-- WORK ORDER --
Please repeat the entire listing verbatim and keep the pictures out.

(SOURCE MATERIAL begins)

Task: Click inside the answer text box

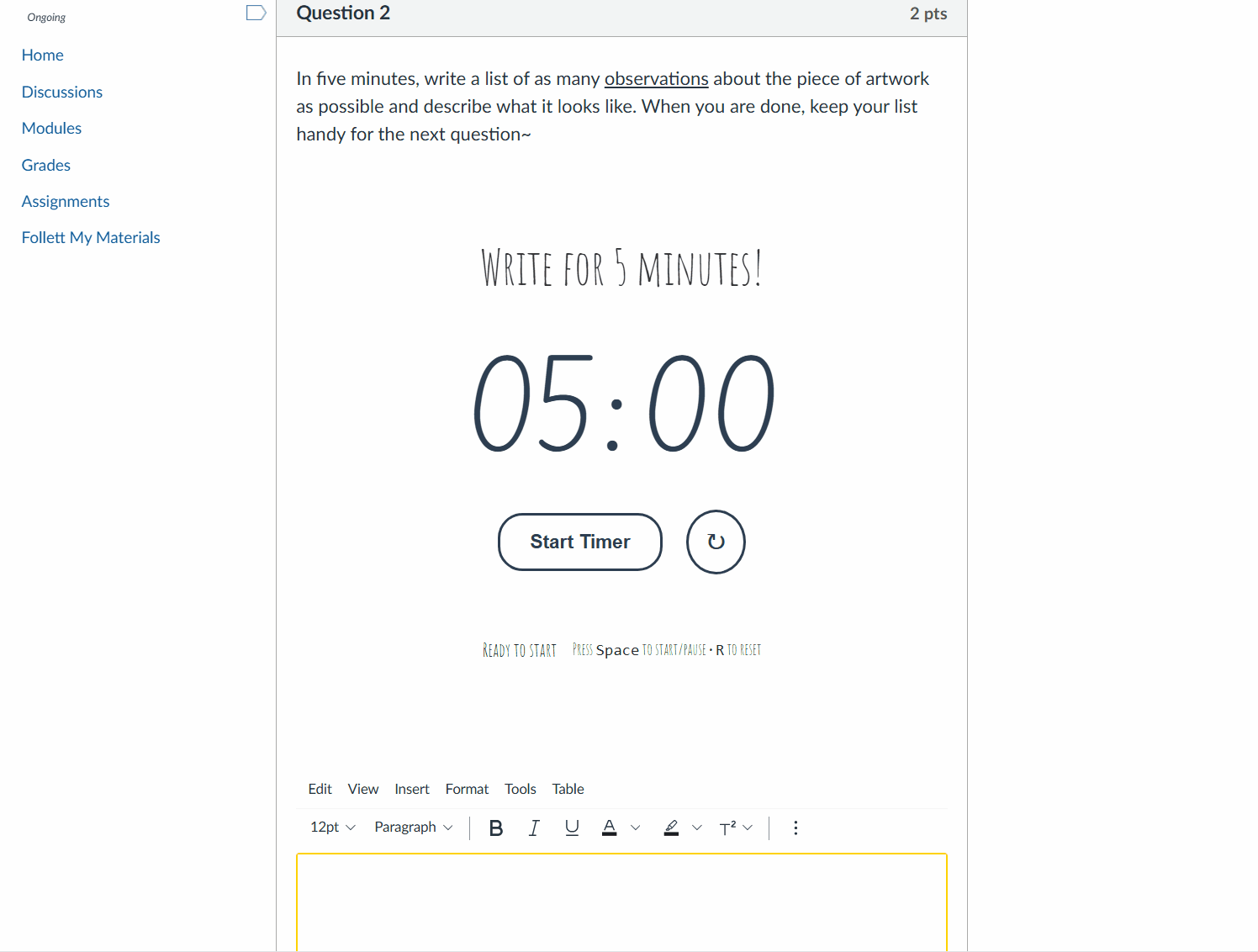Action: click(621, 904)
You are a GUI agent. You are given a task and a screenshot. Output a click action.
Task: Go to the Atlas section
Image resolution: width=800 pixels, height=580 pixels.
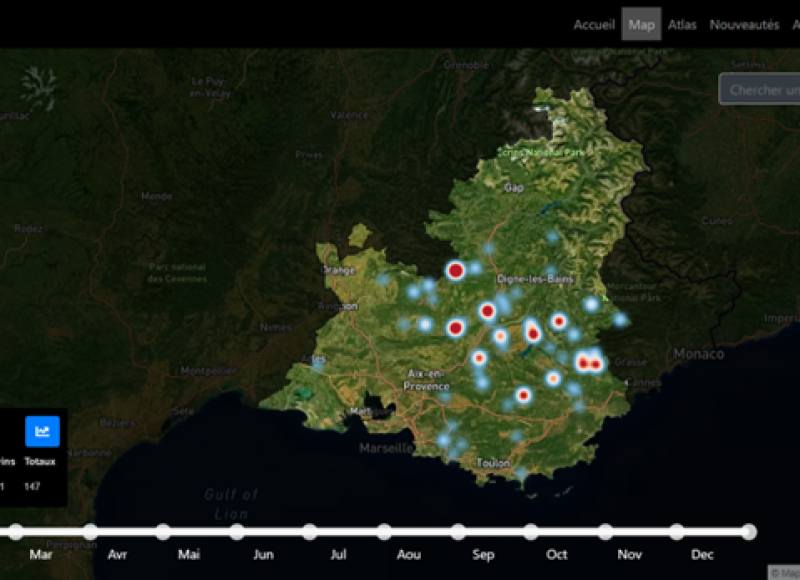pyautogui.click(x=683, y=25)
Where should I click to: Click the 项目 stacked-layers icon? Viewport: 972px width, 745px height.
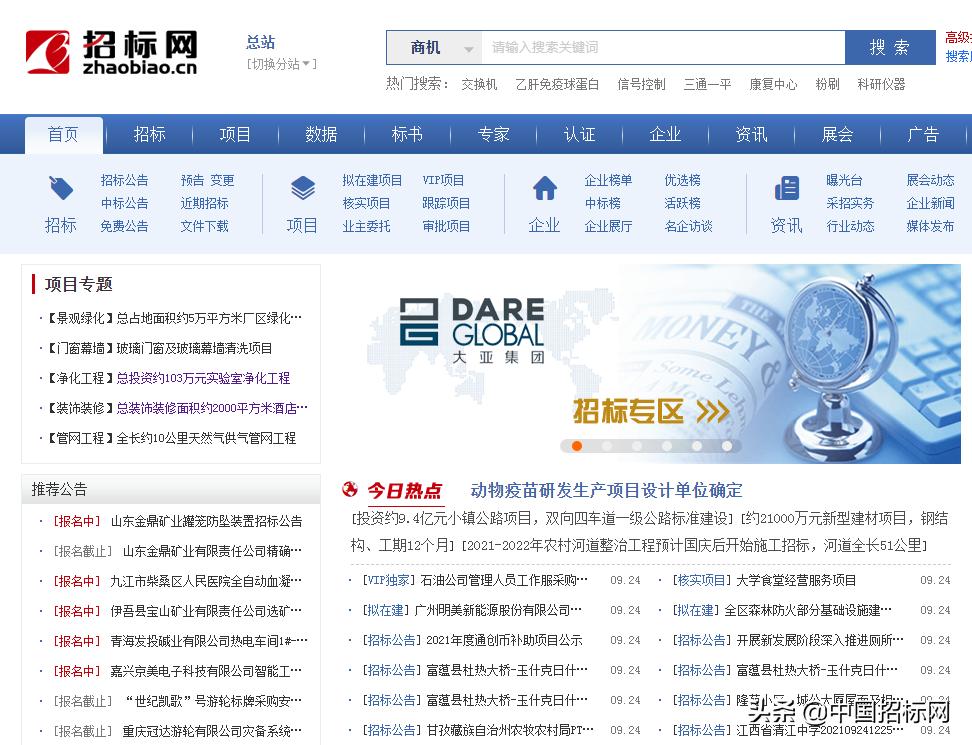click(x=302, y=190)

(SOURCE MATERIAL ends)

-- EXERCISE RESULT --
Task: Click inside the answer text box

Action: click(621, 904)
You are a GUI agent. You are given a task and a screenshot. Output a click action.
Task: Go to the Atlas section
Image resolution: width=800 pixels, height=580 pixels.
pyautogui.click(x=683, y=25)
Where should I click to: Click the 项目 stacked-layers icon? Viewport: 972px width, 745px height.
click(x=302, y=190)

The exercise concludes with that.